Effects of Conditional GSK3 Knockout on the Pathogenesis of Alzheimers Disease
条件性 GSK3 敲除对阿尔茨海默病发病机制的影响
基本信息
- 批准号:8286953
- 负责人:
- 金额:$ 0.61万
- 依托单位:
- 依托单位国家:美国
- 项目类别:
- 财政年份:2008
- 资助国家:美国
- 起止时间:2008-08-01 至 2012-07-03
- 项目状态:已结题
- 来源:
- 关键词:AddressAffectAffinity ChromatographyAlzheimer disease preventionAlzheimer&aposs DiseaseAmyloid beta-Protein PrecursorBindingBrainCellsCognitiveDementiaDepositionDeteriorationDevelopmentDiagnosisDiseaseEventGenerationsGenetic RecombinationGlycogen Synthase Kinase 3Glycogen Synthase KinasesGoalsGrantHealthInterventionInvestigationKRP proteinKnock-outKnockout MiceKnowledgeLaboratory StudyLeadLinkMediatingMediator of activation proteinMedicalMolecularMusNerve DegenerationNeurodegenerative DisordersNeurofibrillary TanglesNeuronsPathogenesisPathologyPhosphotransferasesPhysiologicalPlayPreventionProcessProductionProtein IsoformsProteinsRegulationRoleSenile PlaquesSeriesStructureSymptomsTestingTransgenic MiceUnited Statesamyloid peptidebasedefined contributiondesignhyperphosphorylated tauin vivoinhibitor/antagonistmouse modelneurofibrillary tangle formationnew therapeutic targetnoveloverexpressionpreventprotein aggregateprotein transportresearch studyskillstau Proteinstau phosphorylationtherapeutic development
项目摘要
Alzheimer's disease (AD) is a neurodegenerative disease characterized by a deterioration of cognitive skills,
eventually progressing to dementia. AD pathology is believed to result from an accumulation of insoluble
amyloid plaques and neurofibrillary tangles. Recent studies have demonstrated a role for two highly related
protein kinases, glycogen synthase kinase-3¿ and ¿ (GSK-3¿ and GSK-3¿), in the regulation of ¿-amyloid
peptide production. These molecules have previously been directly implicated in neurofibrillary tangle
formation, suggesting that GSK-3 isoforms are important mediators of AD pathology. Our long-term goal is to
better understand how GSK-3 activity contributes to the pathogenesis of AD. As a step toward attaining this
long-term goal, we have created mice that will allow for the conditional knockout of both GSK-3¿ and GSK-3¿.
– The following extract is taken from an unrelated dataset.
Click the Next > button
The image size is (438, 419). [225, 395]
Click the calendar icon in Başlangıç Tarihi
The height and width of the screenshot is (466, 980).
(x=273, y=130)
The specific hypothesis we wish to test is that inactivation of GSK-3¿ decreases ¿-amyloid peptide production
and prevents the onset of AD pathology. These mice, and the cells derived from these mice, will permit us to
begin addressing the molecular basis of how GSK-3 activity contributes to AD pathogenesis and
neurodegeneration.
Specific Aim 1: Define the contribution of each GSK-3 isoform toward the events leading to the pathogenesis of
Alzheimer's disease.
Specific Aim 2: Delineate the molecular basis of the differential effects of GSK-3¿ and GSK-3¿ on the
production of ¿-amyloid peptides.
Specific Aim 3: Examine the effects of conditionally deleting GSK-3¿ and GSK-3¿ on the pathogenesis of
Alzheimer's disease.
The aims proposed above utilize our novel GSK-3 conditional knockout mice, thus affording us an opportunity
to make significant strides toward understanding the molecular mechanism by which GSK-3 isoforms
participate in Alzheimer's disease. This application proposes experiments designed to gain a better understanding of how Alzheimer's disease
develops. It is our hope that this increased knowledge will lead to the development of therapeutics capable of
slowing or preventing the symptoms associated with Alzheimer's disease.
阿尔茨海默病(AD)是一种神经退行性疾病,其特征是认知能力下降,
最终进展为痴呆症。 AD 病理学被认为是由不溶性物质的积累造成的
淀粉样蛋白斑和神经原纤维缠结。最近的研究证明了两种高度相关的作用
蛋白激酶、糖原合酶激酶-3¿ 和 ¿(GSK-3¿ 和 GSK-3¿),在 ¿-淀粉样蛋白的调节中
肽生产。这些分子先前已被直接涉及神经原纤维缠结
形成,表明 GSK-3 亚型是 AD 病理学的重要介质。我们的长期目标是
更好地了解 GSK-3 活性如何促进 AD 的发病机制。作为实现这一目标的一步
为了实现长期目标,我们创造了能够条件性敲除 GSK-3¿ 和 GSK-3¿ 的小鼠。
我们希望测试的具体假设是 GSK-3 失活会减少 β-淀粉样肽的产生
并预防 AD 病理的发生。这些小鼠以及源自这些小鼠的细胞将使我们能够
开始研究 GSK-3 活性如何影响 AD 发病机制的分子基础,
神经变性。
具体目标 1:定义每种 GSK-3 同工型对导致以下疾病发病机制的事件的贡献:
阿尔茨海默病。
具体目标 2:描述 GSK-3¿ 和 GSK-3¿ 对
β-淀粉样肽的生产。
具体目标 3:检查有条件删除 GSK-3¿ 和 GSK-3¿ 对发病机制的影响
阿尔茨海默病。
上述目标利用我们的新型 GSK-3 条件敲除小鼠,从而为我们提供了机会
在理解 GSK-3 亚型的分子机制方面取得重大进展
参与阿尔茨海默病。该申请提出了旨在更好地了解阿尔茨海默病如何发生的实验
发展。我们希望,这些知识的增加将导致能够开发出能够治疗的疗法。
减缓或预防与阿尔茨海默病相关的症状。
项目成果
期刊论文数量(0)
专著数量(0)
科研奖励数量(0)
会议论文数量(0)
专利数量(0)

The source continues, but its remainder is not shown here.